DARIEN — After months of debate over neighborhood disturbances, the Darien High School stadium lights will shine later and longer under a new special permit.

At a special meeting this week, the Planning and Zoning Commission approved the request from the Board of Education allowing for expanded use of the lights and public announcement system at Darien High School.

Under the expanded permit, the high school is allowed to use the lights for practices, games and other town events until 9 p.m. on weeknights and 10 p.m. on Friday and Saturday. Lights are also allowed to extend beyond the curfew in the event of game delays, emergencies or unforeseen circumstances.

One detail struck from the updated permit: noise tests.

At the planning and zoning meeting earlier this month, commission members were split between having the Board of Education pay to conduct five noise tests to address neighborhood complaints or leaving the responsibility to residents. 

After two weeks of discussion, the majority voted to leave noise tests out of the permit. 

Member Amy Barsanti, originally in favor of the tests, said including the extra process didn’t make sense if the commission could not act on the results. 

“The fact that we are going to potentially collect information and not have any plan to use it led me to believe that I didn’t think that this was a prudent thing to do,” she said.

She added that a separate section in the permit provided the option for neighbors to voice their concerns about any disturbances.

Secretary George Ball agreed that neighbors should bear some of the responsibility for testing, adding that homeowners should have expected a more noisy environment if they chose to live next to the high school as opposed to a quieter, more distant neighborhood.

“You know that you’re buying a house close to a school like you know that you’re buying a house close to a highway or a firehouse or a church,” he said.

The 45-decibel baseline comparison for noise testing  — based on the state statute for late-night residential noise — was another sticking point as games would be exempt from the low volume restriction. 

Including a report with any sort of limit for the tests for exempted events would give an easy target for resident complaints, member Michael Nedder said.

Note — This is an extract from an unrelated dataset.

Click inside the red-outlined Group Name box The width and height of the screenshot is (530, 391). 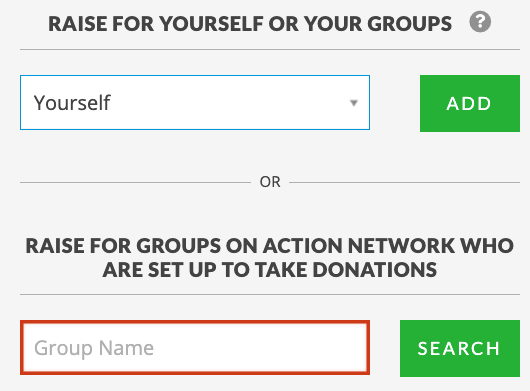click(195, 348)
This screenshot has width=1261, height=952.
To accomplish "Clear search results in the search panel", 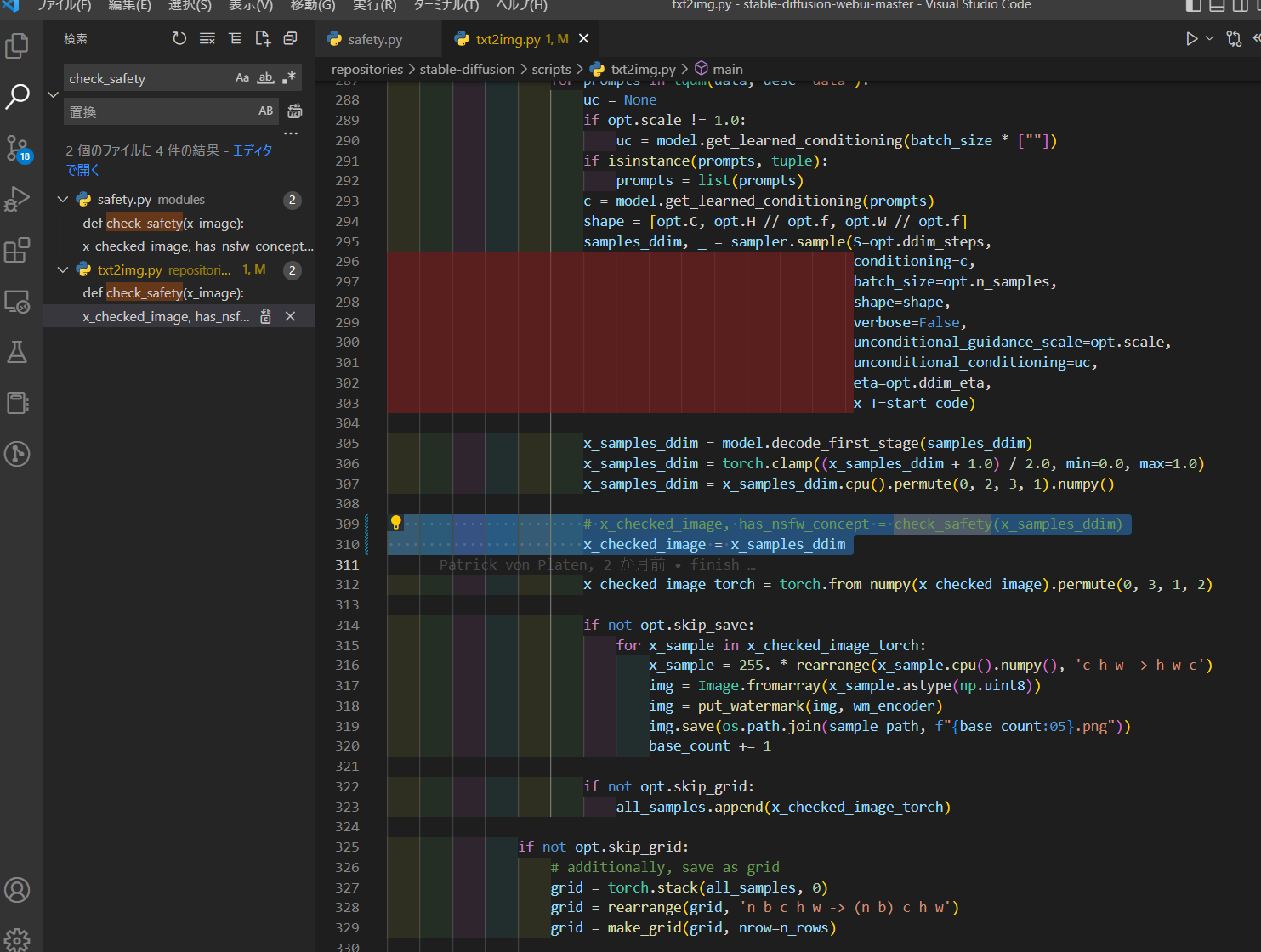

“I don't know why we would hold the Board of Ed to a higher standard than we'd hold any other homeowner or resident in the town,” he said.

Vice Chairman George Reilly, who first suggested the sound tests, was the sole voice of dissent when it came time to vote.

“I think there ought to be a way to determine by how much we are exceeding the actual limitations that are in the statute,” Reilly said. “The reason I would oppose the entire resolution is that after all this talk about noise, we will be doing nothing about noise.”